A Google search for "Studying foreign languages" will quickly and unobtrusively provide you with so many options you won't know where to start. There must be thousands of books, CDs, websites and courses dedicated to teaching people Spanish, which is only one of the approximately 7000 known languages found on earth today. How should one choose? How does one know which methods will work and which won't?

After flitting from a site that promised I could learn Spanish faster to a site that assured me many, many people had benefited from their language courses, I found what I was expecting to find but hoping not to: the majority of websites that offer to teach you a language proceed by getting you to repeat words after them as you read how they're spelled, the transliteration of the words, and their meaning.

Memorizing words and terms is a very slow way to learn a language, and is inefficient in terms of actually carrying on a conversation with a native speaker. You'll end up wanting them to write everything down before understanding about 45% of what they're repeating over and over again.
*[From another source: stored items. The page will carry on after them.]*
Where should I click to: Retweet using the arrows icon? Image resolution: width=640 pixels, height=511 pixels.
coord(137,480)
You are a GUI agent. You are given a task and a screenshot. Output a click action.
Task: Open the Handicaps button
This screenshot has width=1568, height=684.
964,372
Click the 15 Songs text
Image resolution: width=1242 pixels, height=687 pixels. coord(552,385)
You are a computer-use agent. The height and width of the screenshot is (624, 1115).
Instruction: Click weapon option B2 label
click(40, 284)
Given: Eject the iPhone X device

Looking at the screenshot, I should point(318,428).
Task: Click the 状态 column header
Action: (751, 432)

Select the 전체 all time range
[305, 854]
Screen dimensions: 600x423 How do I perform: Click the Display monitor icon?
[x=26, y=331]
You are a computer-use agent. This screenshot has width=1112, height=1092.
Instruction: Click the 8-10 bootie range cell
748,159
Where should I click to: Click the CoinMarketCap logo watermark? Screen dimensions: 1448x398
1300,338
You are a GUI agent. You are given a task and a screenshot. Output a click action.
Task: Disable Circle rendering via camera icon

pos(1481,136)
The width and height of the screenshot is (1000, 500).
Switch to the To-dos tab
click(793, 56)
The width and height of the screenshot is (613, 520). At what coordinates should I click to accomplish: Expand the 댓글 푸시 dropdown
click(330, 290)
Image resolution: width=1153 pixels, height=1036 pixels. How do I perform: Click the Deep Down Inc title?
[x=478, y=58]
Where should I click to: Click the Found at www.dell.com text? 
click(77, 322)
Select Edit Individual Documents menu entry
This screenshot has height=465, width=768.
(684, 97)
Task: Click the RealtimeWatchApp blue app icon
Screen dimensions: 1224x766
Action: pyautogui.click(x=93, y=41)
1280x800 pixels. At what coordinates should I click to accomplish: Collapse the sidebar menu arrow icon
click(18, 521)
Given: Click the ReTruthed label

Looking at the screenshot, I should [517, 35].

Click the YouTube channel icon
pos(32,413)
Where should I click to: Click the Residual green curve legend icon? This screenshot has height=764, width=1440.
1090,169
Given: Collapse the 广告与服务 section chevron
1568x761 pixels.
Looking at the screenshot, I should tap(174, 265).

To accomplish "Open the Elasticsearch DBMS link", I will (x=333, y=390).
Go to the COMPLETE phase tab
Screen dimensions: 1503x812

Most sites offer you lists: lists of verbs, lists of vocabulary, lists of pronunciation, lists of translated phrases, etc. It is my experience, however, that at all costs, you should avoid listsin a pinch, your memory will fail you if you don't have the actual skill to back you up.

Some sites offer to sell you an audio CD, tantalizing you with the words "fluent" and "proficient". Again, I'd argue that without real-life trial and error to lend context to your language experience, your ability would be lacking in depth and functionality.

Free "idiom generators" could be fun, but you would just be reading a language whose pronunciation and intonation are still not natural to you. I guaranteed that you'll become more proficient at recognizing your chosen second language when you hear it spoken or see it written, but without practice, it's doubtful that you will be able to actually converse with a native speaker.

Also, to the chagrin of all of those who have degrees in Spanish or French or Mandarin or whatever, knowing what to call the parts of speech doesn't mean you deserve the title of "Fluent". God knows most English speakers don't know a diphthong from an adverb, and we are still able to carry on wordy and witty conversations!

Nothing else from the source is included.